• AIM
Count the lines in the entries below that contain the string "width", treating uppercase and lowercase letters as different, and reply with only the number.

=-=-=

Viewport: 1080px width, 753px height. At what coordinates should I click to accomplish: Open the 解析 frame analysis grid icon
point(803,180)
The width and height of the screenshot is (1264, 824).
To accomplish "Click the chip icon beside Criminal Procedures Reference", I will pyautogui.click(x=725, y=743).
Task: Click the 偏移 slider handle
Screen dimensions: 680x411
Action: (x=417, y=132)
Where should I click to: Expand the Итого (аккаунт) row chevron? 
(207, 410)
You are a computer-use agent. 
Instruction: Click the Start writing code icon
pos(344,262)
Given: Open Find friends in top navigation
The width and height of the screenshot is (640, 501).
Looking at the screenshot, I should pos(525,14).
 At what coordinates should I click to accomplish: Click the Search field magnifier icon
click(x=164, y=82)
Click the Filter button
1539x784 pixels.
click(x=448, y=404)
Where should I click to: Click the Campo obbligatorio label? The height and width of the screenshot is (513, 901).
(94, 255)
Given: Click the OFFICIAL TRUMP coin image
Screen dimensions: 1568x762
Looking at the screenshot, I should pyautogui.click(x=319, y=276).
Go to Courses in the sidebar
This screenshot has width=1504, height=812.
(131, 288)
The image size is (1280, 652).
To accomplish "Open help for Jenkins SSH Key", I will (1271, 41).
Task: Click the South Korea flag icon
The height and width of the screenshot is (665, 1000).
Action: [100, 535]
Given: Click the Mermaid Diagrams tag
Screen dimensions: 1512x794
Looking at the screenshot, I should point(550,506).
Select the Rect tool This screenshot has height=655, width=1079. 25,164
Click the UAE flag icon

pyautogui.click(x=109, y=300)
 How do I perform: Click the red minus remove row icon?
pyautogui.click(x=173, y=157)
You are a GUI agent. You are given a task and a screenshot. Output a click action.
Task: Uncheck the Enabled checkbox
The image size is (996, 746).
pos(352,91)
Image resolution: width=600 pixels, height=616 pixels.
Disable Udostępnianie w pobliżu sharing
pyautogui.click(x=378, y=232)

=-=-=

• FINAL RESULT
8